Your goal –
Return the material exactly. Every line must stay as it is.

Data to use –
::::::

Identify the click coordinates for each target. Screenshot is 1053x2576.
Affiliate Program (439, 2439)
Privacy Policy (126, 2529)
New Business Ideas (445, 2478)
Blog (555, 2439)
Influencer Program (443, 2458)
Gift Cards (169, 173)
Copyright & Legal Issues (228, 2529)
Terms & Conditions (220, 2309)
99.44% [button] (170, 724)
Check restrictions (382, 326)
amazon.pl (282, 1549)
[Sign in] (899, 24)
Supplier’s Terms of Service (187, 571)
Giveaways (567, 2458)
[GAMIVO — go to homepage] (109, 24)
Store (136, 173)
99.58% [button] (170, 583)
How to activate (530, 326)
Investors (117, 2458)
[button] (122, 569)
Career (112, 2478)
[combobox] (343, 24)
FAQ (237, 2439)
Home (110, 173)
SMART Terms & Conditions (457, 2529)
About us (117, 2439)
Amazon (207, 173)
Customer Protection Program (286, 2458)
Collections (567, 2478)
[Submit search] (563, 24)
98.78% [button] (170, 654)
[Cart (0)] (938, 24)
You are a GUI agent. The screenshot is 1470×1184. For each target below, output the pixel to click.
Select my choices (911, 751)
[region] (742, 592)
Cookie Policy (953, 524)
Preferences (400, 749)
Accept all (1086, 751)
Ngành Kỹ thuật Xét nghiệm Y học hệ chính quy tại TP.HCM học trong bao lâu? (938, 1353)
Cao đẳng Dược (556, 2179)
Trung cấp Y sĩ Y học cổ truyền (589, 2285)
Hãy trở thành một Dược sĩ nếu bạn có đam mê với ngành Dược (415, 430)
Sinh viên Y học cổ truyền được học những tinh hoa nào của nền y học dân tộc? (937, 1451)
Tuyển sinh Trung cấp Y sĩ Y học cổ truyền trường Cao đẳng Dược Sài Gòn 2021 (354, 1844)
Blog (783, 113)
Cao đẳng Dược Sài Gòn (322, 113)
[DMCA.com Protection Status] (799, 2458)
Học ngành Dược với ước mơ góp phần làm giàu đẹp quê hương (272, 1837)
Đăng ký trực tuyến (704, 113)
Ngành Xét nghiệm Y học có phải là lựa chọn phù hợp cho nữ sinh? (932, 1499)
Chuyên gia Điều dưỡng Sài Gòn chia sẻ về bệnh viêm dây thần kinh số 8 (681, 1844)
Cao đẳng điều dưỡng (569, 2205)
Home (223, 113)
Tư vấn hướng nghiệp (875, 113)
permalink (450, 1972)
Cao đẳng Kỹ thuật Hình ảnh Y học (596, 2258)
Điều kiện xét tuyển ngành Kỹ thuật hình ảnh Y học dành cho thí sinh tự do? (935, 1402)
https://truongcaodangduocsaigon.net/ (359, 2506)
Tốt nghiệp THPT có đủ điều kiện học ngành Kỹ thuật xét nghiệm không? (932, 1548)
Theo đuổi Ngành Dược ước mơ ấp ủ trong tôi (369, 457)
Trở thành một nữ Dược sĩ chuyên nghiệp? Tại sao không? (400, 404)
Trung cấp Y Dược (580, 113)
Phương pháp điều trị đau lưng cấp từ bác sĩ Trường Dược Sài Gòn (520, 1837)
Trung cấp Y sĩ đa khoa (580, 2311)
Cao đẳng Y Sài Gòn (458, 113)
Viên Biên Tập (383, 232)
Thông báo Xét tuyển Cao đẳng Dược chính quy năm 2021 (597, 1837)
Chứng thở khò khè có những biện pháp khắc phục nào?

::::::

Answer for the task –
Identify the click coordinates for each target. Screenshot is 1053x2576.
Affiliate Program (439, 2439)
Privacy Policy (126, 2529)
New Business Ideas (445, 2478)
Blog (555, 2439)
Influencer Program (443, 2458)
Gift Cards (169, 173)
Copyright & Legal Issues (228, 2529)
Terms & Conditions (220, 2309)
99.44% [button] (170, 724)
Check restrictions (382, 326)
amazon.pl (282, 1549)
[Sign in] (899, 24)
Supplier’s Terms of Service (187, 571)
Giveaways (567, 2458)
[GAMIVO — go to homepage] (109, 24)
Store (136, 173)
99.58% [button] (170, 583)
How to activate (530, 326)
Investors (117, 2458)
[button] (122, 569)
Career (112, 2478)
[combobox] (343, 24)
FAQ (237, 2439)
Home (110, 173)
SMART Terms & Conditions (457, 2529)
About us (117, 2439)
Amazon (207, 173)
Customer Protection Program (286, 2458)
Collections (567, 2478)
[Submit search] (563, 24)
98.78% [button] (170, 654)
[Cart (0)] (938, 24)
You are a GUI agent. The screenshot is 1470×1184. For each target below, output the pixel to click.
Select my choices (911, 751)
[region] (742, 592)
Cookie Policy (953, 524)
Preferences (400, 749)
Accept all (1086, 751)
Ngành Kỹ thuật Xét nghiệm Y học hệ chính quy tại TP.HCM học trong bao lâu? (938, 1353)
Cao đẳng Dược (556, 2179)
Trung cấp Y sĩ Y học cổ truyền (589, 2285)
Hãy trở thành một Dược sĩ nếu bạn có đam mê với ngành Dược (415, 430)
Sinh viên Y học cổ truyền được học những tinh hoa nào của nền y học dân tộc? (937, 1451)
Tuyển sinh Trung cấp Y sĩ Y học cổ truyền trường Cao đẳng Dược Sài Gòn 2021 (354, 1844)
Blog (783, 113)
Cao đẳng Dược Sài Gòn (322, 113)
[DMCA.com Protection Status] (799, 2458)
Học ngành Dược với ước mơ góp phần làm giàu đẹp quê hương (272, 1837)
Đăng ký trực tuyến (704, 113)
Ngành Xét nghiệm Y học có phải là lựa chọn phù hợp cho nữ sinh? (932, 1499)
Chuyên gia Điều dưỡng Sài Gòn chia sẻ về bệnh viêm dây thần kinh số 8 (681, 1844)
Cao đẳng điều dưỡng (569, 2205)
Home (223, 113)
Tư vấn hướng nghiệp (875, 113)
permalink (450, 1972)
Cao đẳng Kỹ thuật Hình ảnh Y học (596, 2258)
Điều kiện xét tuyển ngành Kỹ thuật hình ảnh Y học dành cho thí sinh tự do? (935, 1402)
https://truongcaodangduocsaigon.net/ (359, 2506)
Tốt nghiệp THPT có đủ điều kiện học ngành Kỹ thuật xét nghiệm không? (932, 1548)
Theo đuổi Ngành Dược ước mơ ấp ủ trong tôi (369, 457)
Trở thành một nữ Dược sĩ chuyên nghiệp? Tại sao không? (400, 404)
Trung cấp Y Dược (580, 113)
Phương pháp điều trị đau lưng cấp từ bác sĩ Trường Dược Sài Gòn (520, 1837)
Trung cấp Y sĩ đa khoa (580, 2311)
Cao đẳng Y Sài Gòn (458, 113)
Viên Biên Tập (383, 232)
Thông báo Xét tuyển Cao đẳng Dược chính quy năm 2021 (597, 1837)
Chứng thở khò khè có những biện pháp khắc phục nào?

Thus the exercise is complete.